- [Your instructions]: Count the lines of the records that contain the string "Expand", treating case as significant, and give only the number.

- [Data for processing]:
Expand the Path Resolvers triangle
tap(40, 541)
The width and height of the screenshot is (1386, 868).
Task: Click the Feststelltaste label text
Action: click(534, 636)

- [Solution to this exercise]: 1